[RECORDS FOR THIS EXERCISE — start]

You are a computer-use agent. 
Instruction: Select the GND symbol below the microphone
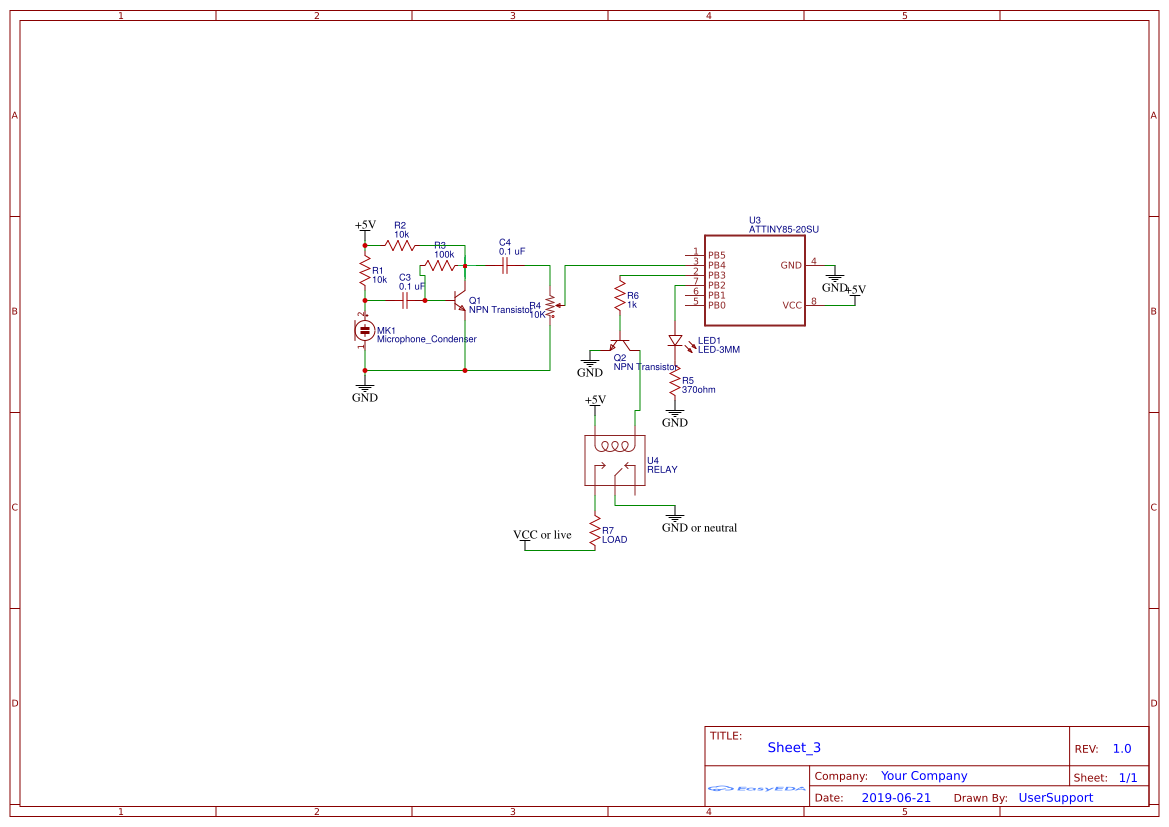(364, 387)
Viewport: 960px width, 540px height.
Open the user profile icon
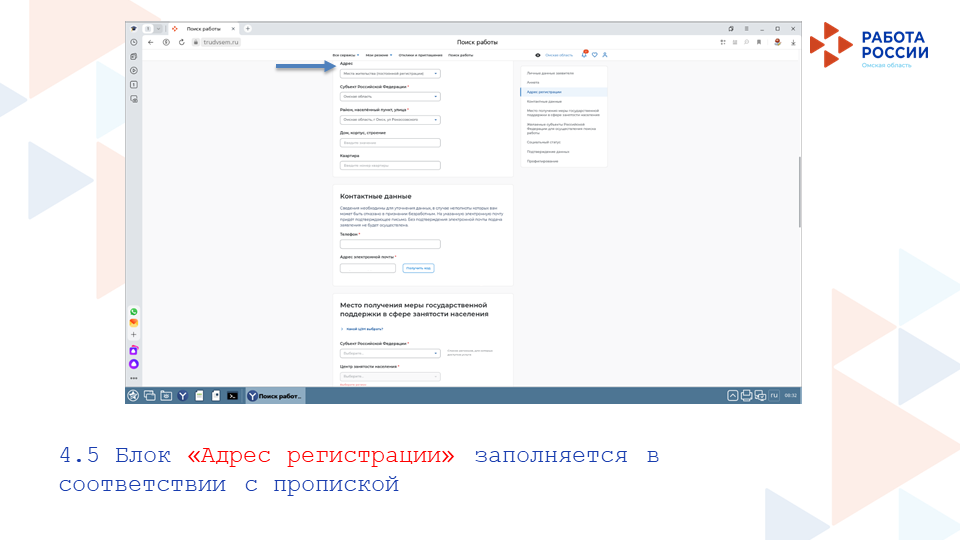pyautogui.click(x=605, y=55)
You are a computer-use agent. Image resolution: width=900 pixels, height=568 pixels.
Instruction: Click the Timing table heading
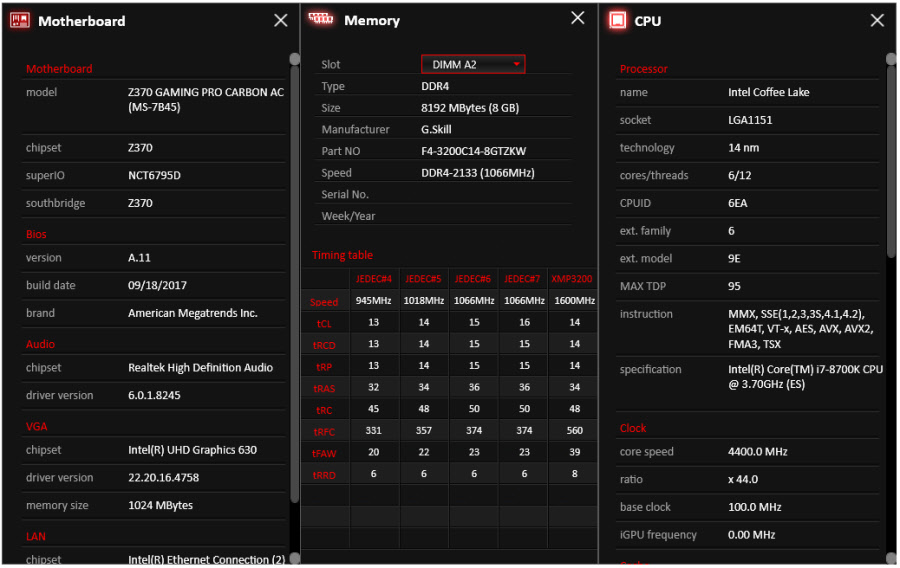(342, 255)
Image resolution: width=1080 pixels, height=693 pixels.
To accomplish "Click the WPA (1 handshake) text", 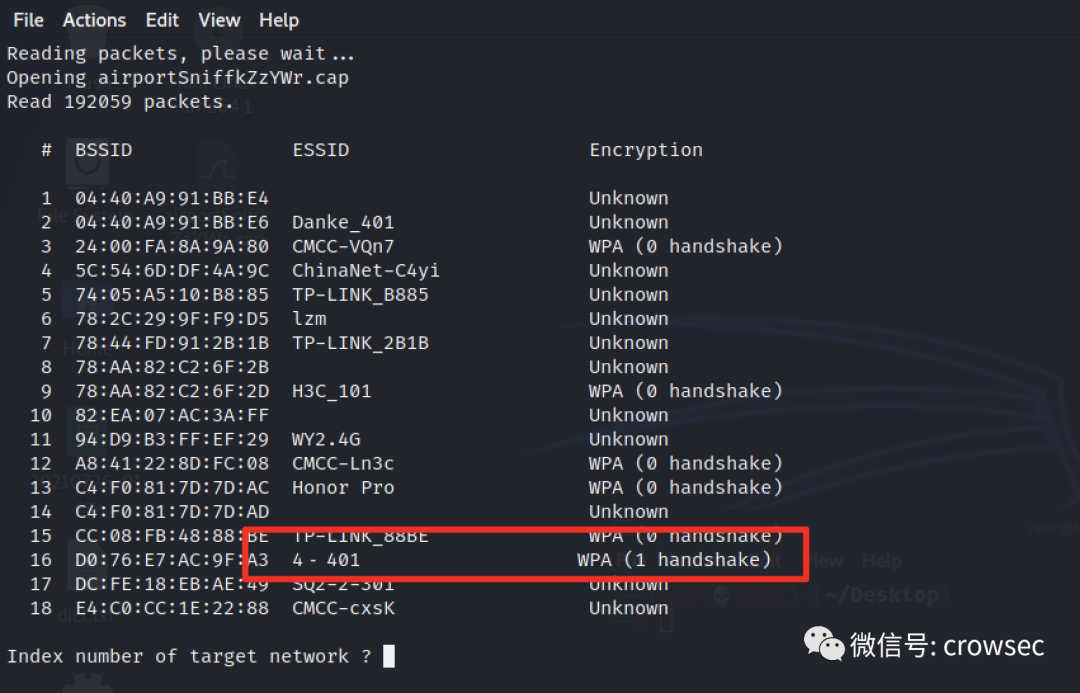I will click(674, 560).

[RECORDS FOR THIS EXERCISE — finish]

▸ **ASSIGNED TASK**
Note how many lines of the records contain the string "width", and give that number with nothing added.

▸ **RESULT OF THIS TASK**
3